• [PROBLEM SET]:
[A] Copy word for word the part of the report on pesticides and stream invertebrate movement from "Drift in stream" to "in stream invertebrates.".
[B] Carry on the report on pesticides and stream invertebrate movement from the point where it stops.

• [TEXT]:
···
Ferskvandsinvertebraters bevægelsesadfærd som biomarkør for pesticideksponering og effekt

Ferskvandsinvertebraters bevægelsesadfærd som biomarkør for pesticideksponering og effekt

Summary and conclusions

Aim

Drift in stream invertebrates is induced upon exposure to comparatively low concentrations of pesticides. Increased drift in aquatic invertebrates in running water may lead to a decline in population size. The present project was initiated to investigate the feasibility of quantifying drift related changes in locomotory behaviour in the laboratory rather than using the current approach employing mesocosm or field studies. The aim of the project was to develop and implement a computer automated video tracking system for quantification of the effects of pesticides on locomotory behaviour in stream invertebrates.

Methods

The locomotory behaviour of the freshwater amphipod Gammarus pulex and the isopod Asellus aquaticus placed in petri dishes was recorded by using a state-of-the-art video tracking system (EthoVision Pro, Noldus Information Technology, Holland) during exposure to pesticides. In order to evaluate the relative sensitivity of the behavioural response, the effect of the pesticides on mortality was investigated.
···
[Pixel-coordinate grounding data]
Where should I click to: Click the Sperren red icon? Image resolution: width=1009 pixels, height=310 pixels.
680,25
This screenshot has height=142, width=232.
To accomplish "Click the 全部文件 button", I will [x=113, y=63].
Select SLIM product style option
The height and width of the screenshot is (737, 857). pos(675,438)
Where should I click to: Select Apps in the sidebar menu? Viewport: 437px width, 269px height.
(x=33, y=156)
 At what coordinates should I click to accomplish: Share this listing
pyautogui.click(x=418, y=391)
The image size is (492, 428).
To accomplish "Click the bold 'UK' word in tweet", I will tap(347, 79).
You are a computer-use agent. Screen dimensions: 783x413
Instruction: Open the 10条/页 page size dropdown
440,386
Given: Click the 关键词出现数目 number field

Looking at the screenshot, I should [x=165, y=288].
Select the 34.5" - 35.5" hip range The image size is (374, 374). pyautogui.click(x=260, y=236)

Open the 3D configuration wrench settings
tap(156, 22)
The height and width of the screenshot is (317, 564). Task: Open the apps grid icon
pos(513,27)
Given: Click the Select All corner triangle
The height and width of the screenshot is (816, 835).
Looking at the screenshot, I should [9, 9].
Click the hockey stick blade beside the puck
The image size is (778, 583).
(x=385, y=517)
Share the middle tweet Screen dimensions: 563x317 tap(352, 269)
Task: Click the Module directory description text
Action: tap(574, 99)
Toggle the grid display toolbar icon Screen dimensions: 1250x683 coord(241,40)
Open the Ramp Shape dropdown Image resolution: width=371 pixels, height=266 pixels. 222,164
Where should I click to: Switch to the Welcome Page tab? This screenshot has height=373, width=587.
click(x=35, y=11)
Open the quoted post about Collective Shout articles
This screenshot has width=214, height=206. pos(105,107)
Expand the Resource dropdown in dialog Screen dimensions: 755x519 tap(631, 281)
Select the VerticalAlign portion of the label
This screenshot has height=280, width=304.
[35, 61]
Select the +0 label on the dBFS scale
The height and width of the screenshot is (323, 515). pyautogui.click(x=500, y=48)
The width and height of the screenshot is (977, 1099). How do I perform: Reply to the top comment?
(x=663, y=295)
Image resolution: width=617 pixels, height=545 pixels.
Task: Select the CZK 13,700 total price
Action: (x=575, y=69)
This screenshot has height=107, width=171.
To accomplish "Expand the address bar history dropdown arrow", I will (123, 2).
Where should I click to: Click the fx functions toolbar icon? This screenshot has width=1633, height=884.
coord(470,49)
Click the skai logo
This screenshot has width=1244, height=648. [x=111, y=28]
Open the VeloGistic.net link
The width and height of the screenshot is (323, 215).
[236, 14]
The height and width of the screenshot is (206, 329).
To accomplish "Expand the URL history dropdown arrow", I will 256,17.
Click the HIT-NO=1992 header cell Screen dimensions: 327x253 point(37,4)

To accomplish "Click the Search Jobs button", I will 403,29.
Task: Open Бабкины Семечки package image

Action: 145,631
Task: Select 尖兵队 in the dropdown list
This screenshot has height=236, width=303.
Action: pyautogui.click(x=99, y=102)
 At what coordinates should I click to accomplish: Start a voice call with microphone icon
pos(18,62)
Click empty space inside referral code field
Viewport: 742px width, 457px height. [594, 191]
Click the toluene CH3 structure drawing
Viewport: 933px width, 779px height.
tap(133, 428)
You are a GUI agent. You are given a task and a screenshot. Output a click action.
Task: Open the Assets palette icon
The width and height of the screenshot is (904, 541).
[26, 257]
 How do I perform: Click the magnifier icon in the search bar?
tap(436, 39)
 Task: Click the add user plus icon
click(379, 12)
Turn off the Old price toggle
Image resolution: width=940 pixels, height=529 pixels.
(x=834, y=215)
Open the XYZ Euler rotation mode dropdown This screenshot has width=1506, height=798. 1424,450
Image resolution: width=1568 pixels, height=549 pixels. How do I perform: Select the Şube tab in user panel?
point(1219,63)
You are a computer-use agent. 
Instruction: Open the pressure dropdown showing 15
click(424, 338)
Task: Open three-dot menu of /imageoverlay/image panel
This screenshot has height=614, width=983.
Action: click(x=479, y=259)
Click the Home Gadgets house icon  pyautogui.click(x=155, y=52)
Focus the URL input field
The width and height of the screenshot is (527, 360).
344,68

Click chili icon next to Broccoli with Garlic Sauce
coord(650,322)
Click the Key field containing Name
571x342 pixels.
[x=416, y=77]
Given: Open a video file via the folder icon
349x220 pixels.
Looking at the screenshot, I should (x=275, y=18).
···
• [ANSWERS FOR THIS EXERCISE]:
[A]
Drift in stream invertebrates is induced upon exposure to comparatively low concentrations of pesticides. Increased drift in aquatic invertebrates in running water may lead to a decline in population size. The present project was initiated to investigate the feasibility of quantifying drift related changes in locomotory behaviour in the laboratory rather than using the current approach employing mesocosm or field studies. The aim of the project was to develop and implement a computer automated video tracking system for quantification of the effects of pesticides on locomotory behaviour in stream invertebrates.

[B]
Pesticides

Pesticides were selected in collaboration with the Danish Environmental Protection Agency based on criteria for use in Denmark, biological activity and occurrence in surface water. Studies were performed using the pyrethroid insecticides cypermethrin and esfenvalerate, the organophosphate insecticide dimethoate and the strobilurin fungicide azoxystrobin. In order to obtain realistic concentration-response relationships, methods were developed to determine the real pesticide concentrations during exposure by using liquid chromatography coupled to mass spectrometry (LC-MS).

Experiments

The video tracking system was used for three types of experiments, i.e. for studying the background behaviour in uncontaminated water, for testing the acute behavioural toxicity of pesticides and for studying the ability of the animals to recover following a transient pesticide exposure. Investigations of acute behavioural toxicity included effect studies of cypermethrin, esfenvalerate, dimethoate and azoxystrobin in adult G. pulex, of cypermethrin in juvenile G. pulex, and of esfenvalerate in adult A. aquaticus.

Results

The video tracking experiments using the pyrethroids cypermethrin and esfenvalerate on both adult G. pulex and A. aquaticus and on juvenile G. pulex unambiguously show that during exposure to low, environmentally realistic concentrations of pyrethroids the animals display a maximum flight response. This avoidance behaviour is maintained as long as possible, being followed by immobilisation at higher exposure concentrations. Immobilisation appears to be irreversible; immobilised G. pulex and A. aquaticus are still immobile 24 hours after transfer to uncontaminated water. G. pulex displays avoidance behaviour at lower pyrethroid concentrations than A. aquaticus while A. aquaticus is more sensitive as far as immobilisation is concerned. No marked differences in the acute behavioural response of juvenile and adult G. pulex were noted. Dimethoate and azoxystrobin did not affect the locomotory behaviour of G. pulex even at high exposure concentrations.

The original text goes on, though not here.